In the fifteen years since my first story’s publication, I’d never met Dean face to face, but I got to cross that item off my Bucket List last week. I was in Las Vegas with my writing partner, Kevin Dilmore, for a convention appearance, and we learned that the scheduling and travel gods had seen fit to deposit Dean and Kris, along with a small group of other friends and fellow writers, in Sin City for a totally unrelated function. A couple of texts and e-Mails later and we all were able to convene at a local bar, where I finally got to shake the hand of the man who gave me my start in the word-slinging biz.

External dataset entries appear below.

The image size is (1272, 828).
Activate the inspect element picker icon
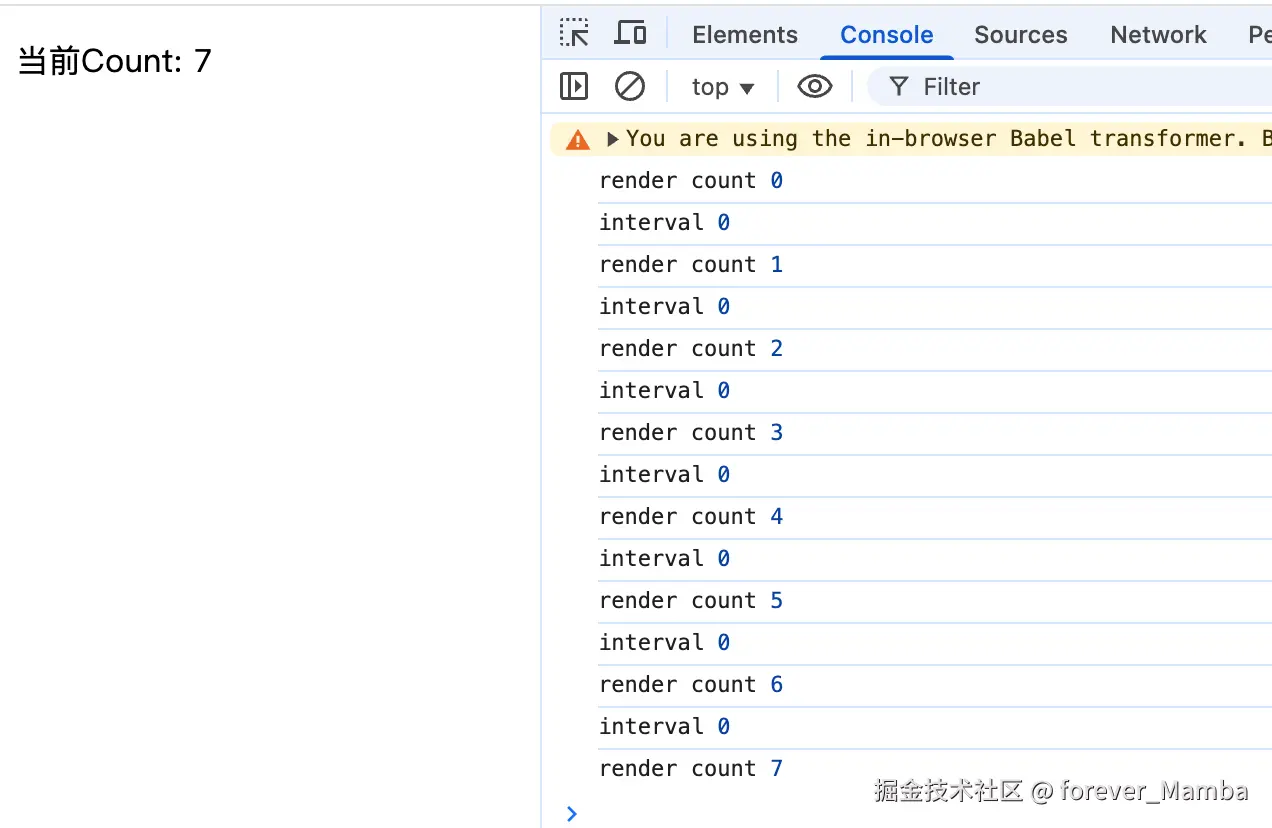pos(574,34)
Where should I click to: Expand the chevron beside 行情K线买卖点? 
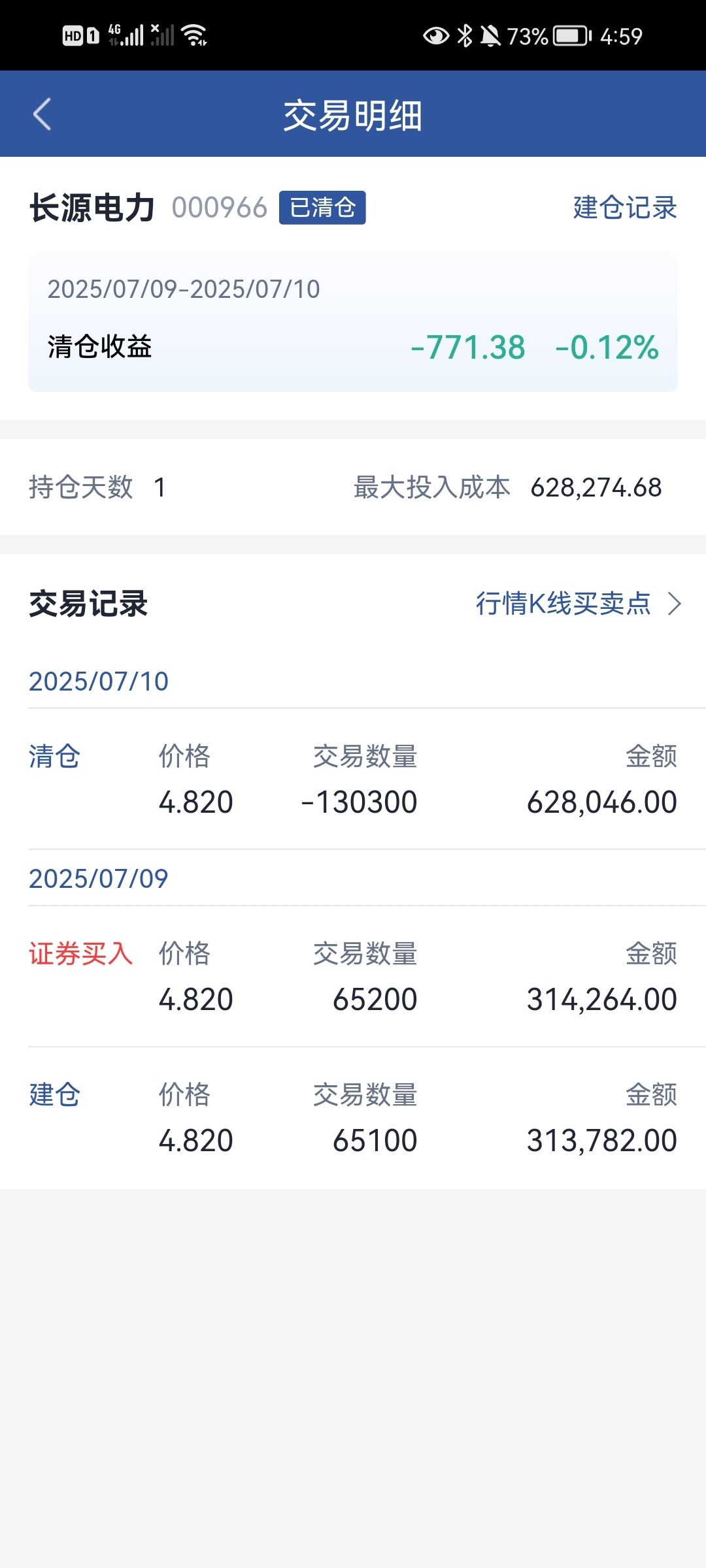(x=675, y=604)
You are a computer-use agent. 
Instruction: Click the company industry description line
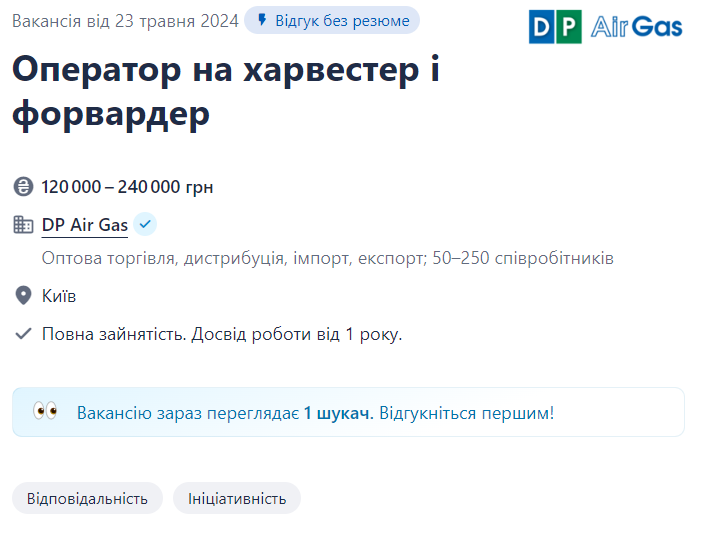327,259
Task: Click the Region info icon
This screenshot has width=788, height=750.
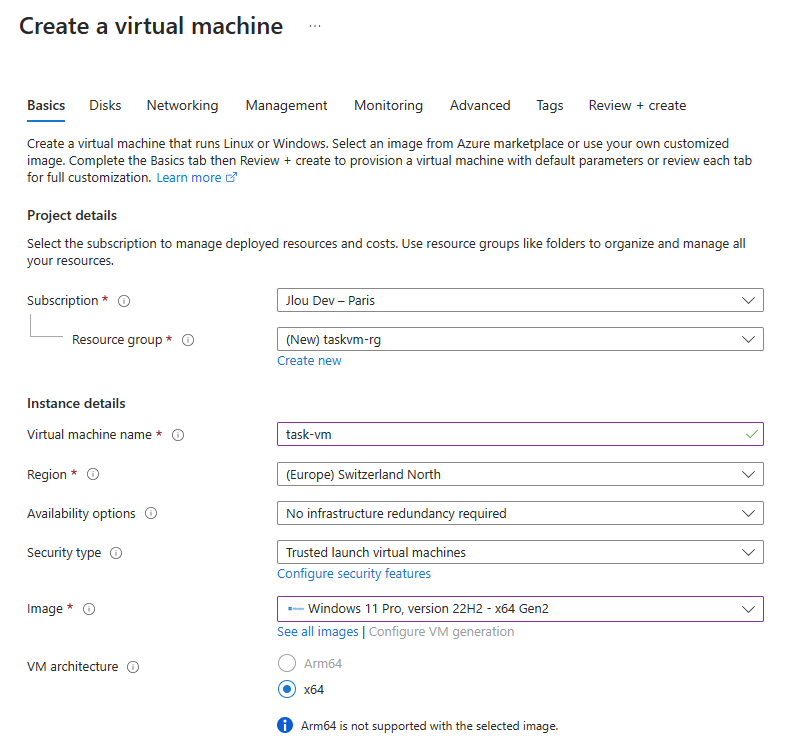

So here we are, fifteen years later, and it’s a simple matter for me to draw a line connecting nearly every story or novel I’ve published over this time back to that first sale. If not for Dean Wesley Smith—and Deb Simpson, who convinced me to submit to that first writing contest back in 1997—my writing career, assuming I had one at all, likely would have taken a much different path.
Yeah. It’s all his fault.
Here’s to you, Dean. I can’t ever thank you enough for the opportunity you gave me. Instead, I’ll just have to keep working in the hopes of showing everyone else that you made a good call.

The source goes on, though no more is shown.